Aim of the task: Rewrite the records below, switching each "dropdown" to "drop-down menu" and changing nothing else.

Input records:
— Start —

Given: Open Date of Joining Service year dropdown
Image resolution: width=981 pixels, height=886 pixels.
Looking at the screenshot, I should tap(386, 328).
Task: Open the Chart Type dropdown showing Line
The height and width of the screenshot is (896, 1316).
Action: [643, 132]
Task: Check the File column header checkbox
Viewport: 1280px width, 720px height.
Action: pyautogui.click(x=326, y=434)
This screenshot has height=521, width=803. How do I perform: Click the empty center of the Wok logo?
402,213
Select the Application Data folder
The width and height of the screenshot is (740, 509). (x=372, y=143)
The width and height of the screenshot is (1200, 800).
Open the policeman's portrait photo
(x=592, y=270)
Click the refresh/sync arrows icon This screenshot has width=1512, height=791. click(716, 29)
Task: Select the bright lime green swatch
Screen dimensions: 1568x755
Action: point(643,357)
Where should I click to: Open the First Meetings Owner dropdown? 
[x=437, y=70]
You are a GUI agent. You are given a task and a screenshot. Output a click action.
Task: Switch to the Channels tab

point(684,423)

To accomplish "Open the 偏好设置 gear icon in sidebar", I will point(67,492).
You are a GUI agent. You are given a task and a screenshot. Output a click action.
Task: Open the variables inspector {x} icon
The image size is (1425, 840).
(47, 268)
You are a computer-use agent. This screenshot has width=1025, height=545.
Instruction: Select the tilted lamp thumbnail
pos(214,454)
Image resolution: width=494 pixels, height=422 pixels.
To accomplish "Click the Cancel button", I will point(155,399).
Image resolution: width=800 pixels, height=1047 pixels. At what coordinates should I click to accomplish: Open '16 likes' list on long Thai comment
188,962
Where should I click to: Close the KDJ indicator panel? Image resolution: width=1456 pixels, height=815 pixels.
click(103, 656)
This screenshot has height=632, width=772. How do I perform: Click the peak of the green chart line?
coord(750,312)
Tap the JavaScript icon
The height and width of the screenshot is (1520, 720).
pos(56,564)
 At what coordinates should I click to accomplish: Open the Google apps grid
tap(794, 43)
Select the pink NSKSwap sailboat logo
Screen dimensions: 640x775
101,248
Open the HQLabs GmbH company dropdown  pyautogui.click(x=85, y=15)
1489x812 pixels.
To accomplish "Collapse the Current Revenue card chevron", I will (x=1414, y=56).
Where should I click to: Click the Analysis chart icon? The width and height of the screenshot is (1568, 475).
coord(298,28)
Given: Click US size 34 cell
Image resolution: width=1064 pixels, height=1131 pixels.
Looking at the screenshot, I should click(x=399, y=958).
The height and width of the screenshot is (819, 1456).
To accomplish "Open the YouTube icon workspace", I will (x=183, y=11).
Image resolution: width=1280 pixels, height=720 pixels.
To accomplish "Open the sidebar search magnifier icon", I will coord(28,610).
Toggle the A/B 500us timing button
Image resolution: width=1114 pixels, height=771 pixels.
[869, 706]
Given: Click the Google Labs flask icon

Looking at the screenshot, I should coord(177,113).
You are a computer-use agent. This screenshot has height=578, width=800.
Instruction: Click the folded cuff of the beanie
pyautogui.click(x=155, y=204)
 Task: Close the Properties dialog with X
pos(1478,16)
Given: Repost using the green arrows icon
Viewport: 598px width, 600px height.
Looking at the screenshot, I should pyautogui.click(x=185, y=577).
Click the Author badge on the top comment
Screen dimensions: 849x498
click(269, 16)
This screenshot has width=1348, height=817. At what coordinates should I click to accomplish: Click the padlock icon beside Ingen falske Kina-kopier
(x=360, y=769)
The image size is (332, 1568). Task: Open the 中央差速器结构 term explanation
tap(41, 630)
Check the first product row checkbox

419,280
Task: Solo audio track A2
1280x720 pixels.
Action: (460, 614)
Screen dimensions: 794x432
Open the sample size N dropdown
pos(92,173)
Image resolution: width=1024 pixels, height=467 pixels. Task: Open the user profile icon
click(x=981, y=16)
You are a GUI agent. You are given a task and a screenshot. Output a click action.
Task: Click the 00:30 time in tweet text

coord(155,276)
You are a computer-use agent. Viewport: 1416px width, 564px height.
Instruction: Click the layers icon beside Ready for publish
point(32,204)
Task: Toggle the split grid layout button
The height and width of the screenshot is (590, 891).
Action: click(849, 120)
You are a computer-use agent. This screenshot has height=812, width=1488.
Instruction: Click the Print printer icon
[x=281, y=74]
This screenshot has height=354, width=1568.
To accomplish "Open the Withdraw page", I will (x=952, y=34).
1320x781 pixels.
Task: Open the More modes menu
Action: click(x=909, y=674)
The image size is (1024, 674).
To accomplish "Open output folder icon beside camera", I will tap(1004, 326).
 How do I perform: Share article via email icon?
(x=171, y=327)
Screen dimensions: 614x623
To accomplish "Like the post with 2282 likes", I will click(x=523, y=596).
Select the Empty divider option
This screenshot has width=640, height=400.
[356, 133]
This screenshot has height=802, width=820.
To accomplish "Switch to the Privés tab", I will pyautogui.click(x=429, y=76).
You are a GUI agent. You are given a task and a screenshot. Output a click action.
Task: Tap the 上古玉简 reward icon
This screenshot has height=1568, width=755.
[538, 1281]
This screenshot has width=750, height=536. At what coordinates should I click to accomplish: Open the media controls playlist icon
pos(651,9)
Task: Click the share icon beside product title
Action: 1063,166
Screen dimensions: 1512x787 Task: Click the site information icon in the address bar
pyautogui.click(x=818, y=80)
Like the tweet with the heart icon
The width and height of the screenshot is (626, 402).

— End —

The output:
Given: Open Date of Joining Service year drop-down menu
Image resolution: width=981 pixels, height=886 pixels.
Looking at the screenshot, I should tap(386, 328).
Task: Open the Chart Type drop-down menu showing Line
The height and width of the screenshot is (896, 1316).
Action: [643, 132]
Task: Check the File column header checkbox
Viewport: 1280px width, 720px height.
Action: pyautogui.click(x=326, y=434)
This screenshot has height=521, width=803. How do I perform: Click the empty center of the Wok logo?
402,213
Select the Application Data folder
The width and height of the screenshot is (740, 509). (x=372, y=143)
The width and height of the screenshot is (1200, 800).
Open the policeman's portrait photo
(x=592, y=270)
Click the refresh/sync arrows icon This screenshot has width=1512, height=791. click(716, 29)
Task: Select the bright lime green swatch
Screen dimensions: 1568x755
Action: point(643,357)
Where should I click to: Open the First Meetings Owner drop-down menu? 
[x=437, y=70]
You are a GUI agent. You are given a task and a screenshot. Output a click action.
Task: Switch to the Channels tab

point(684,423)

To accomplish "Open the 偏好设置 gear icon in sidebar", I will point(67,492).
You are a GUI agent. You are given a task and a screenshot. Output a click action.
Task: Open the variables inspector {x} icon
The image size is (1425, 840).
(47, 268)
You are a computer-use agent. This screenshot has width=1025, height=545.
Instruction: Select the tilted lamp thumbnail
pos(214,454)
Image resolution: width=494 pixels, height=422 pixels.
To accomplish "Click the Cancel button", I will point(155,399).
Image resolution: width=800 pixels, height=1047 pixels. At what coordinates should I click to accomplish: Open '16 likes' list on long Thai comment
188,962
Where should I click to: Close the KDJ indicator panel? Image resolution: width=1456 pixels, height=815 pixels.
click(103, 656)
This screenshot has height=632, width=772. How do I perform: Click the peak of the green chart line?
coord(750,312)
Tap the JavaScript icon
The height and width of the screenshot is (1520, 720).
pos(56,564)
 At what coordinates should I click to accomplish: Open the Google apps grid
tap(794, 43)
Select the pink NSKSwap sailboat logo
Screen dimensions: 640x775
101,248
Open the HQLabs GmbH company drop-down menu  pyautogui.click(x=85, y=15)
1489x812 pixels.
To accomplish "Collapse the Current Revenue card chevron", I will (x=1414, y=56).
Where should I click to: Click the Analysis chart icon? The width and height of the screenshot is (1568, 475).
coord(298,28)
Given: Click US size 34 cell
Image resolution: width=1064 pixels, height=1131 pixels.
Looking at the screenshot, I should click(x=399, y=958).
The height and width of the screenshot is (819, 1456).
To accomplish "Open the YouTube icon workspace", I will (x=183, y=11).
Image resolution: width=1280 pixels, height=720 pixels.
To accomplish "Open the sidebar search magnifier icon", I will coord(28,610).
Toggle the A/B 500us timing button
Image resolution: width=1114 pixels, height=771 pixels.
[869, 706]
Given: Click the Google Labs flask icon

Looking at the screenshot, I should coord(177,113).
You are a computer-use agent. This screenshot has height=578, width=800.
Instruction: Click the folded cuff of the beanie
pyautogui.click(x=155, y=204)
 Task: Close the Properties dialog with X
pos(1478,16)
Given: Repost using the green arrows icon
Viewport: 598px width, 600px height.
Looking at the screenshot, I should pyautogui.click(x=185, y=577).
Click the Author badge on the top comment
Screen dimensions: 849x498
click(269, 16)
This screenshot has width=1348, height=817. At what coordinates should I click to accomplish: Click the padlock icon beside Ingen falske Kina-kopier
(x=360, y=769)
The image size is (332, 1568). Task: Open the 中央差速器结构 term explanation
tap(41, 630)
Check the first product row checkbox

419,280
Task: Solo audio track A2
1280x720 pixels.
Action: (460, 614)
Screen dimensions: 794x432
Open the sample size N drop-down menu
pos(92,173)
Image resolution: width=1024 pixels, height=467 pixels. Task: Open the user profile icon
click(x=981, y=16)
You are a GUI agent. You are given a task and a screenshot. Output a click action.
Task: Click the 00:30 time in tweet text

coord(155,276)
You are a computer-use agent. Viewport: 1416px width, 564px height.
Instruction: Click the layers icon beside Ready for publish
point(32,204)
Task: Toggle the split grid layout button
The height and width of the screenshot is (590, 891).
Action: click(849, 120)
You are a computer-use agent. This screenshot has height=812, width=1488.
Instruction: Click the Print printer icon
[x=281, y=74]
This screenshot has height=354, width=1568.
To accomplish "Open the Withdraw page", I will (x=952, y=34).
1320x781 pixels.
Task: Open the More modes menu
Action: click(x=909, y=674)
The image size is (1024, 674).
To accomplish "Open output folder icon beside camera", I will tap(1004, 326).
 How do I perform: Share article via email icon?
(x=171, y=327)
Screen dimensions: 614x623
To accomplish "Like the post with 2282 likes", I will click(x=523, y=596).
Select the Empty divider option
This screenshot has width=640, height=400.
[356, 133]
This screenshot has height=802, width=820.
To accomplish "Switch to the Privés tab", I will pyautogui.click(x=429, y=76).
You are a GUI agent. You are given a task and a screenshot. Output a click action.
Task: Tap the 上古玉简 reward icon
This screenshot has height=1568, width=755.
[538, 1281]
This screenshot has width=750, height=536. At what coordinates should I click to accomplish: Open the media controls playlist icon
pos(651,9)
Task: Click the share icon beside product title
Action: 1063,166
Screen dimensions: 1512x787 Task: Click the site information icon in the address bar
pyautogui.click(x=818, y=80)
Like the tweet with the heart icon
The width and height of the screenshot is (626, 402).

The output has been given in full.